Pulse → UltraScale+ HLS Code Generation

SPDX-License-Identifier: AGPL-3.0-or-later

scpn_quantum_control.codegen.ultrascale_hls converts a quantum control pulse waveform — the output of phase/pulse_shaping.py — into a Vivado/Vitis HLS source bundle for AMD Xilinx Zynq UltraScale+ devices. The bundle is consumed by SCPN-MIF-CORE for FPGA-side pulse deployment; this module emits source and does not invoke Vivado.

The target devices are shared with SC-NEUROCORE NEU-C.1: zu3eg (xczu3eg-sbva484-1-e) and zu9eg (xczu9eg-ffvb1156-2-e).

What is generated

pulse_to_vivado_hls quantises the envelope to a signed Q-format ROM and renders three artefacts into an HLSBundle:

Artefact File (via write_bundle) Role
HLS header pulse_axi_stream.hpp synthesisable pulse_stream() — replays the ROM onto an AXI4-Stream master, one sample per cycle, TLAST on the final sample
Co-sim testbench pulse_axi_stream_tb.cpp drives pulse_stream() and checks order, count, TLAST, and FIFO drain
Constraints pulse_constraints.xdc clock-only timing baseline (no fabricated pin LOCs)
from scpn_quantum_control.codegen import pulse_to_vivado_hls, write_bundle
from scpn_quantum_control.phase.pulse_shaping import build_hypergeometric_pulse

pulse = build_hypergeometric_pulse(t_total=1.0, omega_0=1.0, alpha=1.0, beta=1.0, n_points=256)
bundle = pulse_to_vivado_hls(pulse.envelope, sample_rate_hz=125e6, target_sku="zu3eg",
                             fixed_point_width=16, fixed_point_frac_bits=8)
write_bundle(bundle, "build/pulse_player")

Fixed-point quantisation

The envelope is quantised to a signed Q(width-frac-1).frac word by floor(x · 2^frac + 0.5) (round half toward +∞) with saturation to the two's-complement range. The default Q7.8 / 16-bit word maps a normalised [-1, 1] envelope to [-256, 256] codes, well inside the ±32767 range. The quantiser dispatches to a bit-true Rust kernel (quantise_q_format, scpn_quantum_engine/src/hls_quantise.rs) and falls back to the pure-Python reference; both evaluate identical IEEE-754 binary64 arithmetic.

Timing constraints

The XDC follows the NEU-C.1 discipline: a create_clock baseline and a reset IOSTANDARD, with no fabricated pin assignments. The ap_clk period tracks the requested sample rate (one sample per cycle) but is pinned at the 250 MHz fabric-clock floor; a request above the floor emits a comment that the stream must be paced or parallelised downstream.

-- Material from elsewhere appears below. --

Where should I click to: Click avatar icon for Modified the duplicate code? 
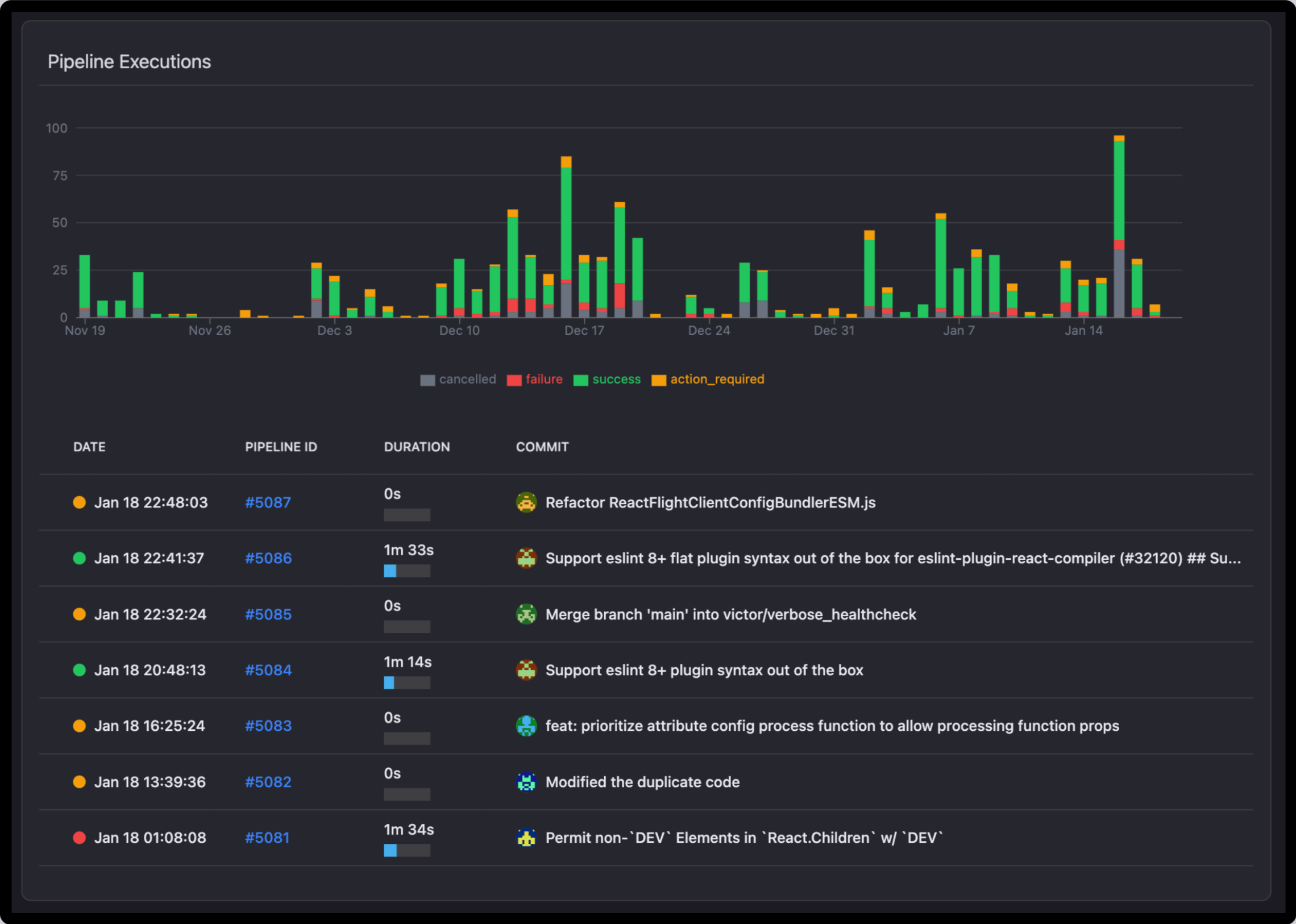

Co-simulation without Vivado

The generated bundle uses the authentic AMD Xilinx HLS API surface (ap_int, ap_axis, hls::stream). A non-synthesis shim in tests/hls_shim backs that API with host C++ so the testbench compiles and runs under g++ for a bit-true software co-simulation:

g++ -std=c++17 -Wno-unknown-pragmas -Itests/hls_shim -Ibuild/pulse_player \
    build/pulse_player/pulse_axi_stream_tb.cpp -o /tmp/tb && /tmp/tb   # prints "PASS <n>"

Vivado/Vitis HLS supplies the real headers at synthesis time. The synthesis path (csim_design + csynth_design on the ZU3EG) is exercised by tests/test_ultrascale_hls.py::test_vivado_hls_synthesis, gated behind MIF_FPGA_VIVADO_CI=1 for the self-hosted runner.

Acceleration

Measured (release build, median of 21, scripts/bench_ultrascale_hls.py, results/ultrascale_hls_benchmark.json, functional_non_isolated):

operation (10⁴ samples) time
Q-format quantise (Python) 5.98 ms
Q-format quantise (Rust) 0.20 ms (29.7×)
end-to-end pulse_to_vivado_hls 7.15 ms

End-to-end codegen for a 10⁴-sample waveform is within the 10 ms acceptance target.

Consumers

SCPN-MIF-CORE imports pulse_to_vivado_hls to deploy control pulses onto the UltraScale+ fabric.